Side note: I lost my basal body temp thermometer sometime during our last two moves. I searched everywhere and couldn’t find it, so I finally bought a new one at Target. Dave saw the package and misread “basal” as “anal” – he wasn’t wearing his glasses, obviously – and he said, “WOW. That’s ONE way to wake up in the morning!” I laughed, but uh… no. (Can you imagine? If I had to do that in order to get pregnant, I’d probably decide that one kid is PLENTY. Jeez.)
Anyway, since I’m charting, I had a pretty good idea of exactly when I ovulated. And I knew our timing was off. I shrugged it off and thought, oh well, no big deal, at least now I sort of have an idea of how to predict it so maybe we’ll get it right next time.
But then, on Sunday, I woke up with a bad headache and really horrible nausea. I mentioned on Twitter and Facebook that I didn’t feel well and immediately got a bunch of “OMG do you think you’re pregnant???” And I thought, well, if I am, surely it’s way too early for symptoms, but… maybe?
By Sunday night, I noticed that the nausea was at its worst when my stomach was empty. As soon as I ate something, I was ok. Which is pretty much exactly what I felt like when I was first pregnant with Catie. I also noticed that my boobs were sore, which is not a typical PMS symptom for me.
Monday was more of the same: more nausea (which was at its worst when I was hungry) and more sore boobs. And I was really weepy about the strangest things. Normally when I’m PMSing, I get irritable, not sad. Huh.
I bought a pregnancy test and took it as soon as I got home. It was negative. But, I thought, it’s still early and I didn’t use my first morning pee like you’re supposed to, so… I guess it’s still remotely possible? I decided I’d wait a few days before I tested again.
This morning, when I took my temperature, I noticed that it had dropped.
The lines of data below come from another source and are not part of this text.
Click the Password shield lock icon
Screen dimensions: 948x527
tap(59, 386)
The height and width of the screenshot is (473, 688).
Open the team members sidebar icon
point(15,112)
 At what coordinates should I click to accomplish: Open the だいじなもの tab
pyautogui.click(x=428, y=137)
I knew that wasn’t a good sign.
I started my period a little while ago. Which, you know… it sucks, but I knew, I knew this was coming, right? I knew two weeks ago that the timing was off. So I don’t quite know why I’m so sad about it. But I am. There you have it.
And? I’m still having nausea issues, which at this point, feels like just rubbing salt in the damn wound. Like, ok stomach, I get the point, you win. I’m so sorry for whatever I ate FOUR DAYS AGO that you’re still upset about. You can ease up now.
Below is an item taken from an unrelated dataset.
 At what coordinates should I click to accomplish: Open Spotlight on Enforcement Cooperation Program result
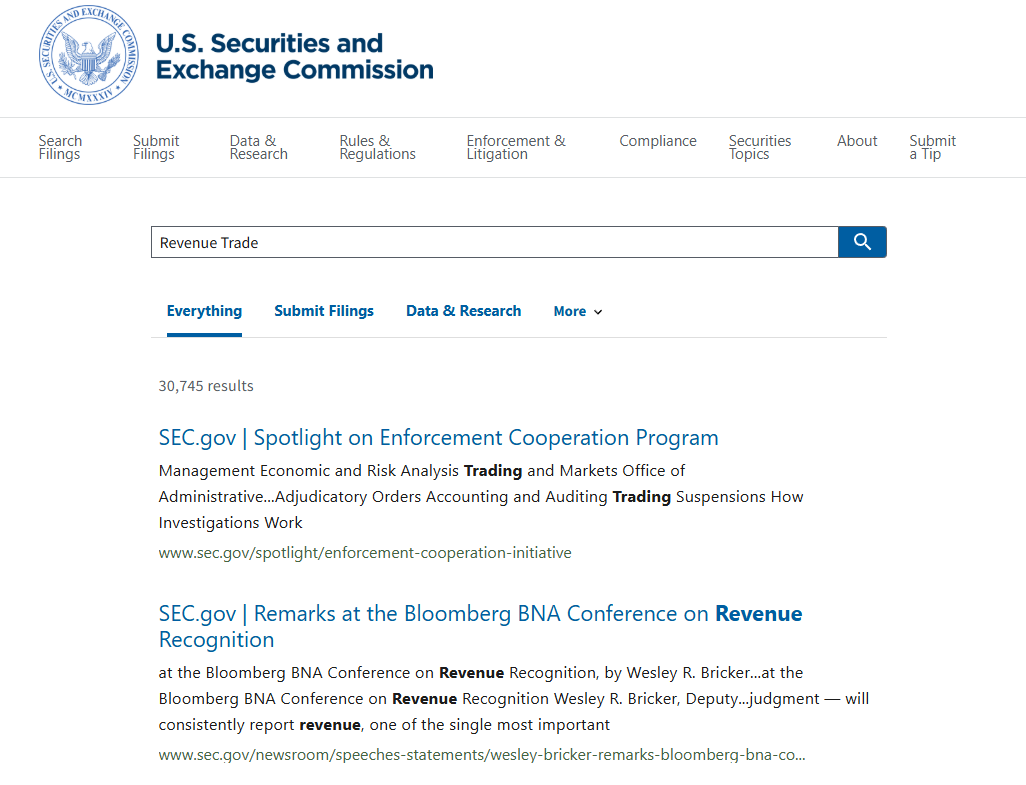coord(438,438)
On the bright side: this means that I don’t have to lie to anyone at BlogHer next week. Dave’s very superstitious about saying anything during the first trimester, and I respect that, but I didn’t know how that would work when I’m surrounded by a bunch of my friends who all know that we’re trying. It’s easy to hide this kind of stuff online; you only talk about what you choose to talk about. In person, things get more complicated. I imagined it going like this:
Bartender: Drink?
Me: No thanks, just water.
*record scratch, stunned silence*
All 2,000 BlogHer attendees: OMG you are totally pregnant!
Me: *blushing and hiding my face because I am a terrible liar*
So, you know, I don’t have to lie about anything. And I’m free to have as many fruity girly cocktails as my drink tickets allow. I guess that’s good.
Silver linings, people. I’ll take ’em where I can get ’em.